▸ **Text**
Start of Block
Police hiring rules go national on 17 March 2026
From 17 March, police hiring will run to a single national process after ministers signed off new recruitment standards. The Police (Amendment) (Recruitment Standards) Regulations 2026 amend the 2003 Regulations for England and Wales, turning what used to be guidance into law. Signed by Home Office Minister Sarah Jones on 23 February and laid on 24 February, the rules set out what every would‑be constable must now do.
For entry at constable, candidates must complete the national application form, pass the national sift, clear the College of Policing’s online assessment, and then pass an in‑person interview that meets a national benchmark. Officers transferring from another force are exempt. The intent is straightforward: whether you apply in Barrow, Barnsley or Birkenhead, you face the same gateway.
The national application form is the single eligibility check set by the College of Policing. The national sift is an online behavioural screening. The online assessment then combines a competency‑based interview, a written task and a briefing scenario, all assessed against the updated Competency and Values Framework (CVF). The ‘national standard’ referred to in the Regulations is that CVF benchmark. (college.police.uk)
Forces across the North will feel the change in different ways. High‑volume recruiters in big city areas should find the front end more predictable before interview day; smaller and rural forces gain a ready‑made assessment route without building their own tests. Either way, candidates should see fewer local variations and clearer signposting of what comes next.
Timing matters. The Home Office wants 3,000 extra neighbourhood officers, PCSOs and specials in post by 31 March 2026 as the first step towards 13,000 by 2029. A single national front‑end should help forces move applicants through at pace - but interview capacity and vetting turnarounds will still decide start dates. (gov.uk)
End of Block
▸ **Required work**
**A.** According to the article on police hiring rules, who signed the new recruitment regulations, and on what date?
**B.** Please continue the article on police hiring rules from its last sentence.

▸ **Dataset records**
Start of Block
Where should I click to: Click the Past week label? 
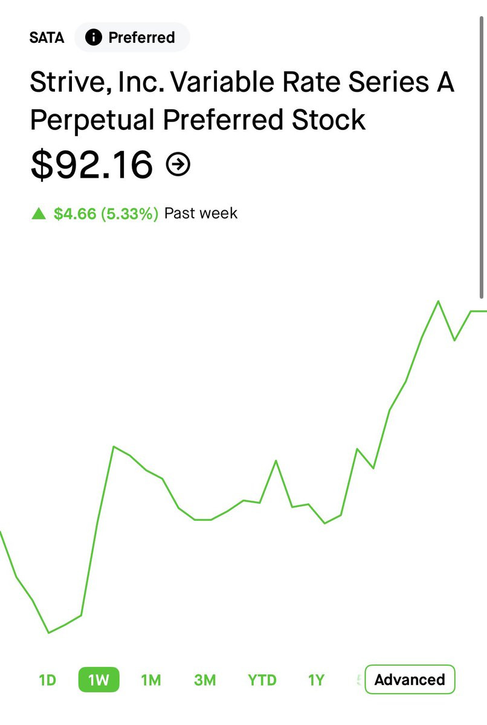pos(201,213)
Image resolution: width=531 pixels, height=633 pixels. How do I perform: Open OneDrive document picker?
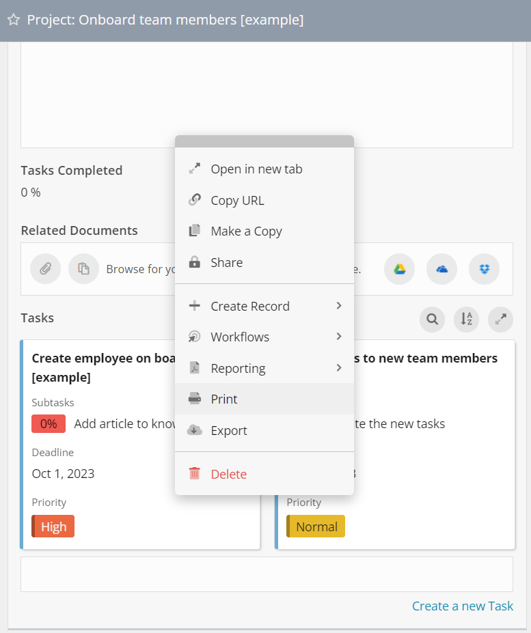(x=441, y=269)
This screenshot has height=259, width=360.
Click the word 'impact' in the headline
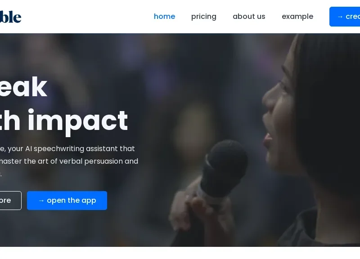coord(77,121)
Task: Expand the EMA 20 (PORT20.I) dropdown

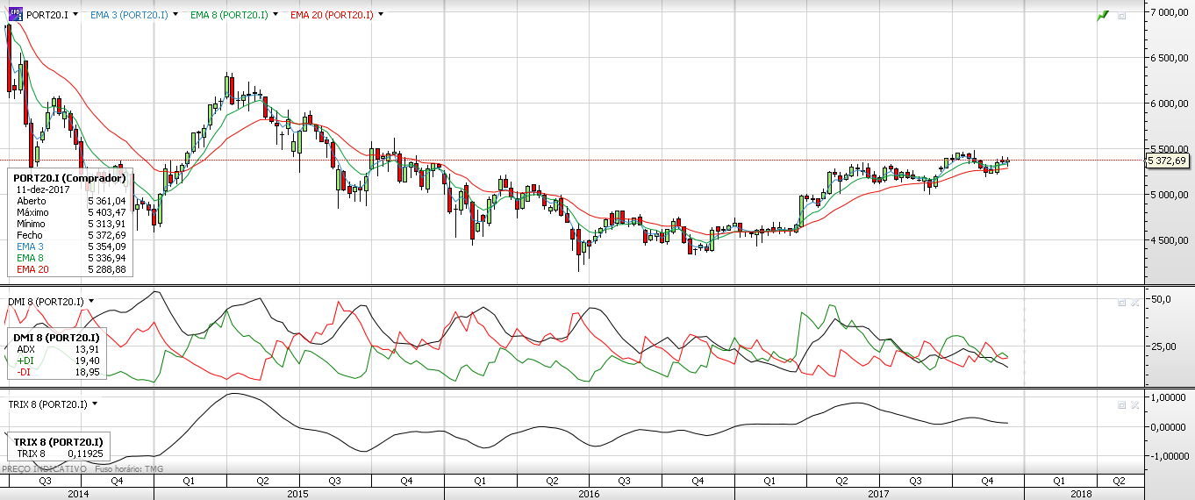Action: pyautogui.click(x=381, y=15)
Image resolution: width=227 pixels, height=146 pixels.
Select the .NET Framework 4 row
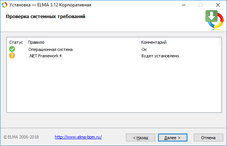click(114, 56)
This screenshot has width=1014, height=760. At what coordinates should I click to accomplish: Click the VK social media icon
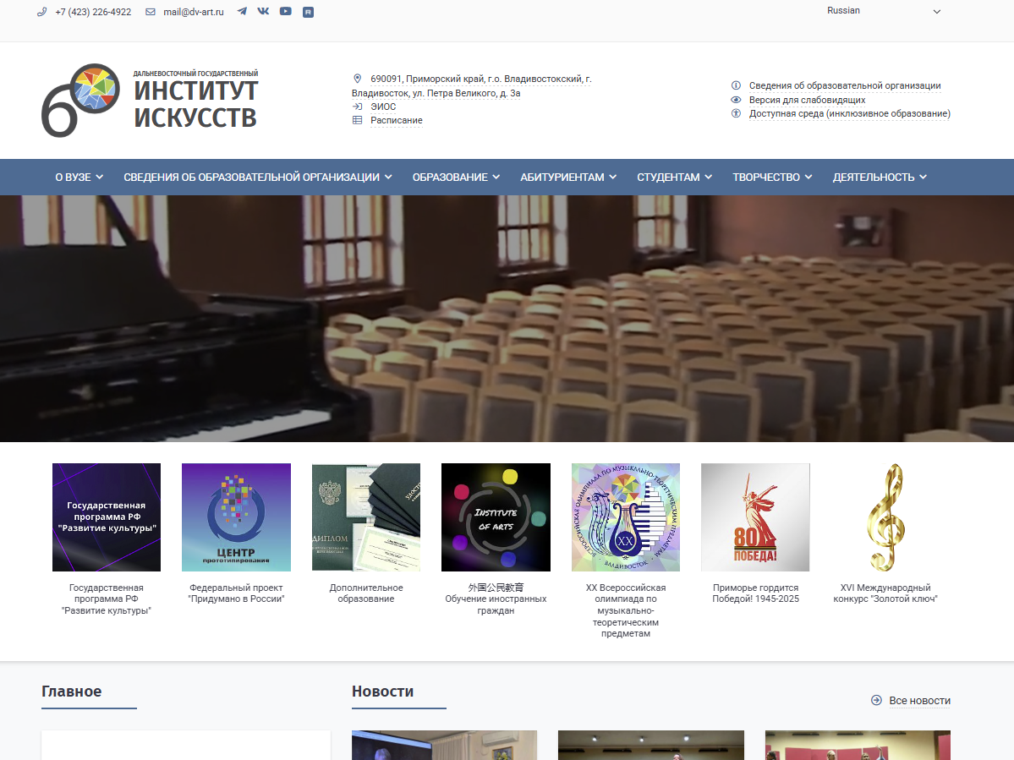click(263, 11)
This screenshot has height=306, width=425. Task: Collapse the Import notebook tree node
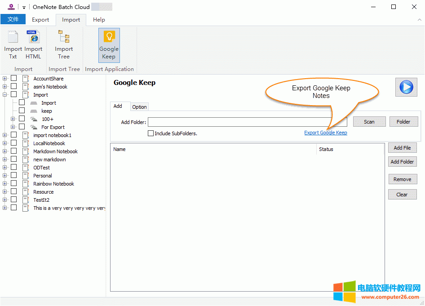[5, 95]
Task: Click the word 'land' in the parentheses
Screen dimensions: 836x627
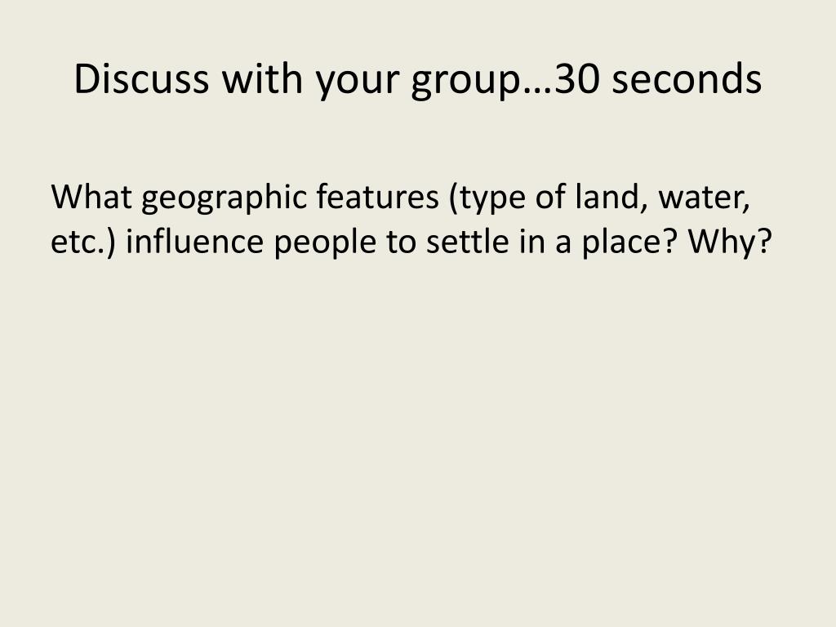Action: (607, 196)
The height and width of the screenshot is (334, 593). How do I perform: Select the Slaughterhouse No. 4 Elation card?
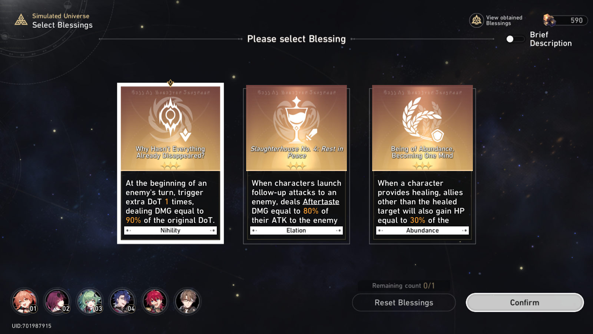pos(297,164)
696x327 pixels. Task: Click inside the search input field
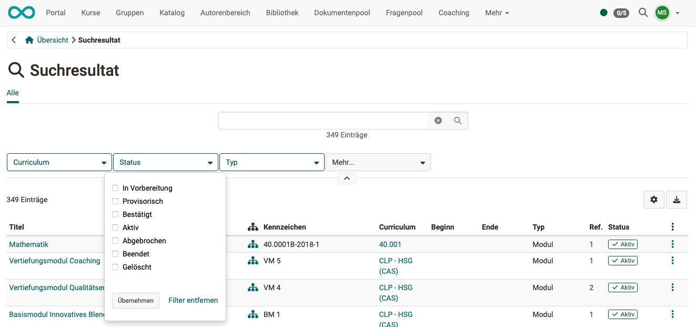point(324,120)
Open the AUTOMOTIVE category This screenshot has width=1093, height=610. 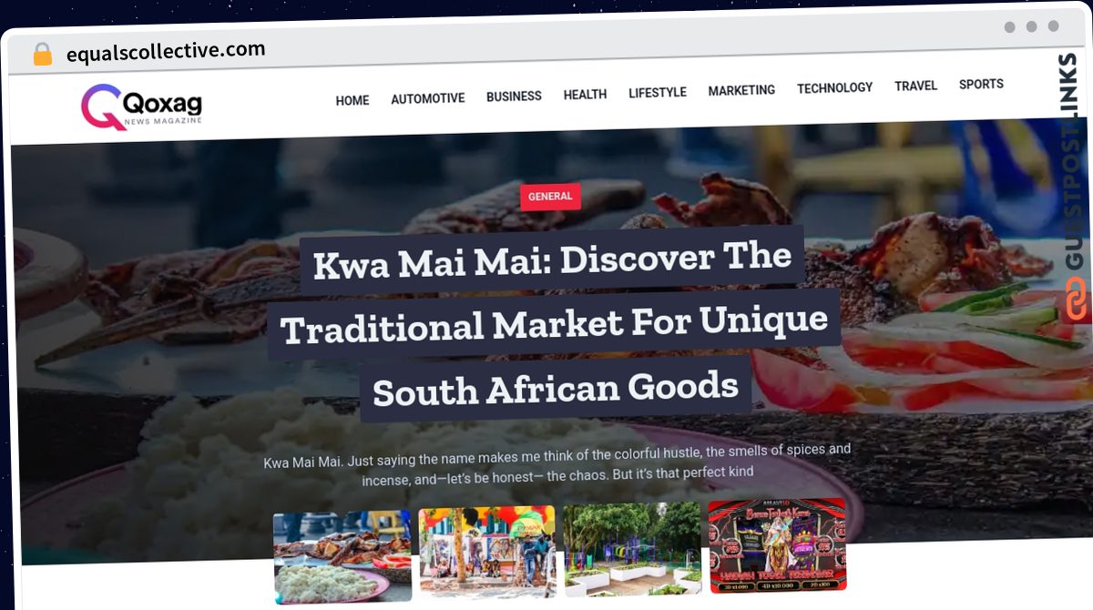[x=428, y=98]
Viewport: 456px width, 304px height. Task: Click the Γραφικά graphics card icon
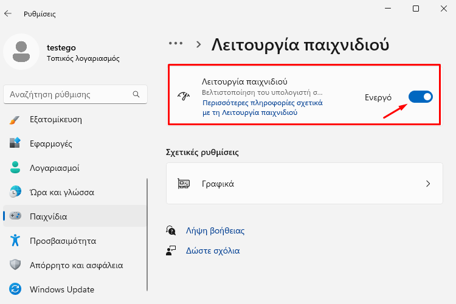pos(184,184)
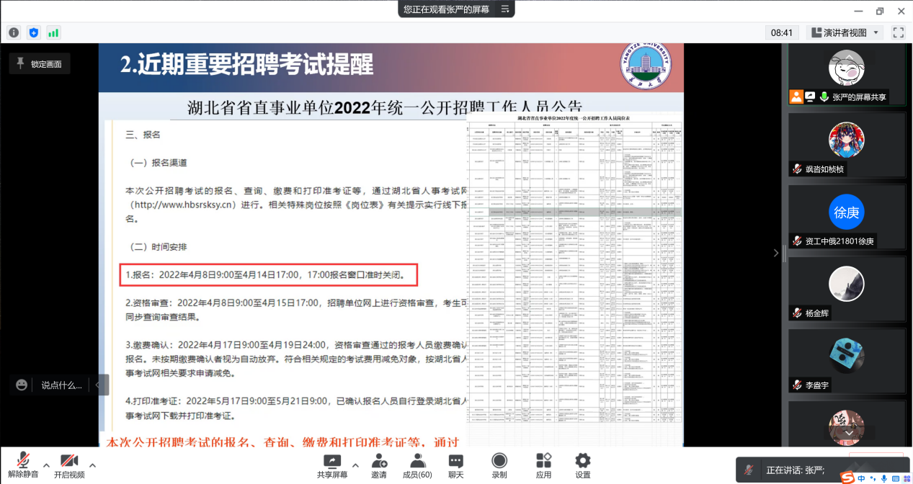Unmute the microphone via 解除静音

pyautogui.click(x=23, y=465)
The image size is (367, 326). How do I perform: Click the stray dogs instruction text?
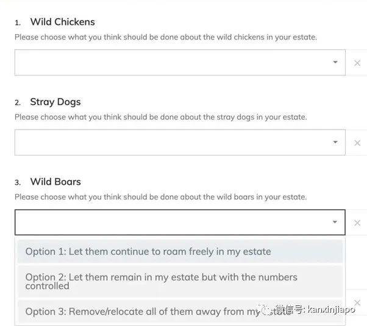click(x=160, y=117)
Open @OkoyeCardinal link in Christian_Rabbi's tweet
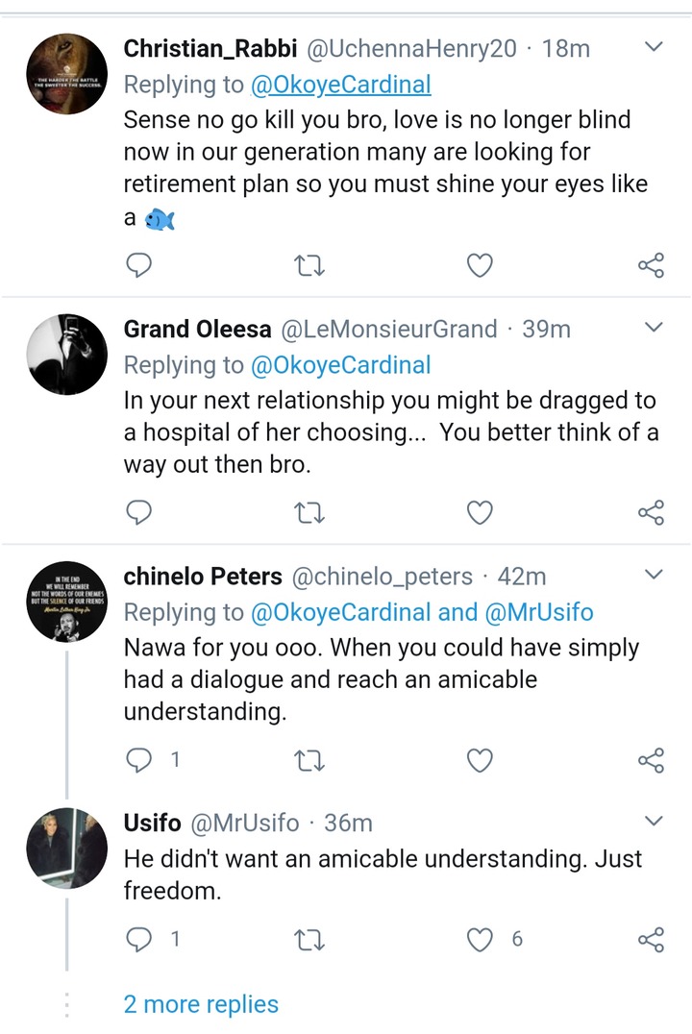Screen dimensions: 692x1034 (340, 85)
End of Block
▸ **Set of answers**
**A.** Home Office Minister Sarah Jones signed them on 23 February.

**B.**
Accessibility will remain a practical concern for rural and lower‑income applicants. The College already sets out reasonable adjustments for the sift and online assessment - from extra time to alternative formats - and forces can host supervised sessions in local venues where home broadband is unreliable. That support will matter in parts of Cumbria, North Yorkshire and County Durham as much as in the mill towns around Greater Manchester. (college.police.uk)
Vetting and medical checks sit outside this instrument and remain governed by the College’s Vetting Code of Practice and authorised professional practice, both refreshed over 2024–25. Put simply, the new recruitment stages standardise the front‑end; they don’t shorten the back‑end checks that ultimately green‑light appointments. (college.police.uk)
Workforce context is shifting too. After the 20,000‑officer uplift was met in March 2023, officer numbers peaked and then edged back. As at 31 March 2025 there were 146,442 full‑time equivalent officers across England and Wales - a reminder that retention and funding pressures still bite. (gov.uk)
Budgets will frame delivery. Ministers set out the 2026/27 Police Grant in late January, while the NPCC‑backed Police Reform White Paper points to more national standards and a workforce strategy. This recruitment regulation is one small but telling piece of that bigger shift. (gov.uk)
For applicants in the North looking to start this spring, the route is now clear. Choose your force, complete the national form, sit the College sift and online assessment, and - if successful - attend a force interview that meets the national standard. Have your documents in order and check guidance on reasonable adjustments before booking. (college.police.uk)
For HR teams, the immediate jobs are communications and capacity: update recruitment pages to reflect the single process, train interview panels to the national benchmark, and plan extra support for candidates who need adjustments. The benefit is a cleaner pipeline; the risk is a bottleneck at interviews, vetting and medicals if volumes spike after 17 March.
The regulations apply across England and Wales from Tuesday 17 March. We’ll be tracking how northern forces manage interview timetables and onboarding through spring intakes - and we’ll report back as the first cohorts head to training school.